▶ DATASET RECORDS:
* * *
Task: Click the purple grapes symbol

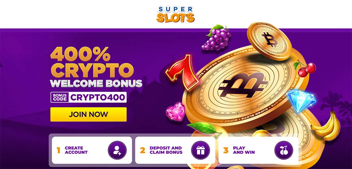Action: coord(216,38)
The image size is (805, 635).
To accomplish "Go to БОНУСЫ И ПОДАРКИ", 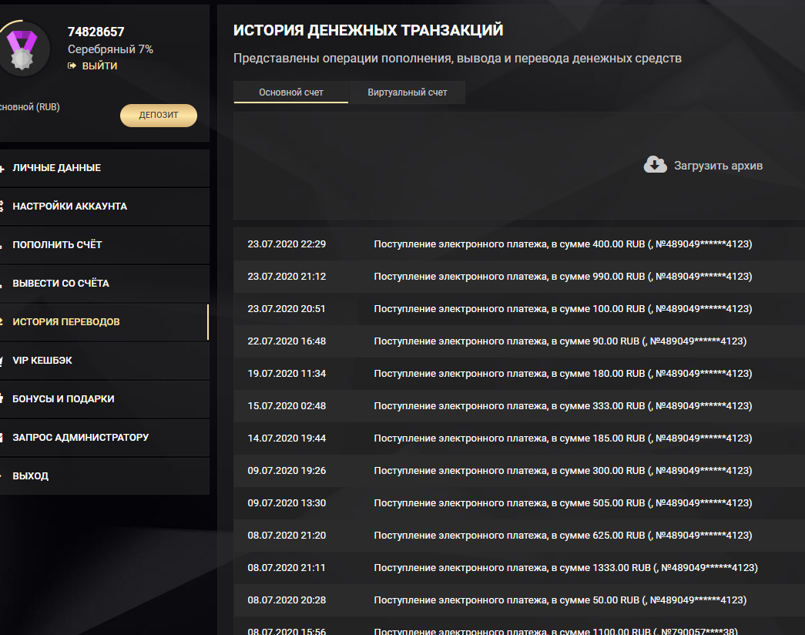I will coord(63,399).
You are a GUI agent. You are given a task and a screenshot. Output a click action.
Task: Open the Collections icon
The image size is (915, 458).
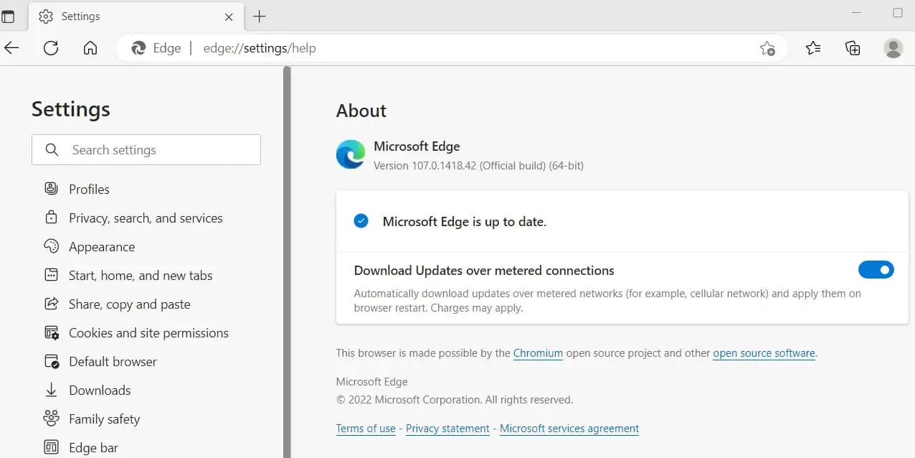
* * *
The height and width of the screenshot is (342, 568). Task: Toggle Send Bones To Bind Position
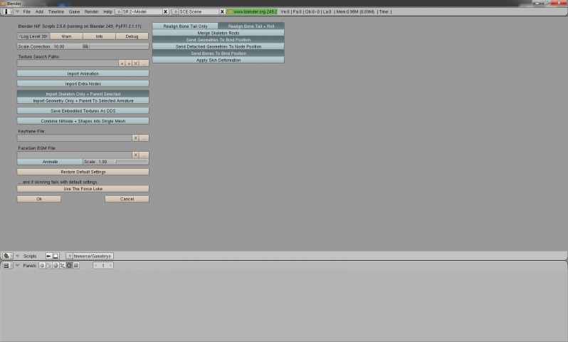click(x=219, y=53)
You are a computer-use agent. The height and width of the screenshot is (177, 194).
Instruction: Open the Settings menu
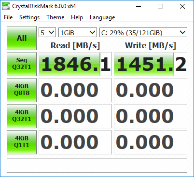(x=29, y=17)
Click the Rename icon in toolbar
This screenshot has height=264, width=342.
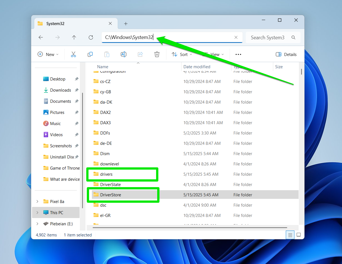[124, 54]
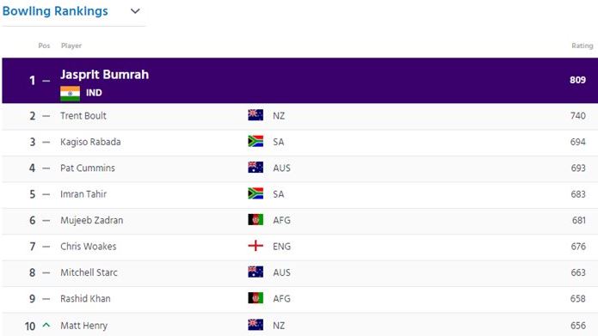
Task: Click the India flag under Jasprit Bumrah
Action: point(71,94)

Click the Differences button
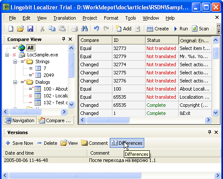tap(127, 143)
* * *
▶ TO DO: Would you filter the records and copy out each line containing "icon"?

▶ EXERCISE SOLUTION:
Task: Open the Collections icon
Click the Rename icon in toolbar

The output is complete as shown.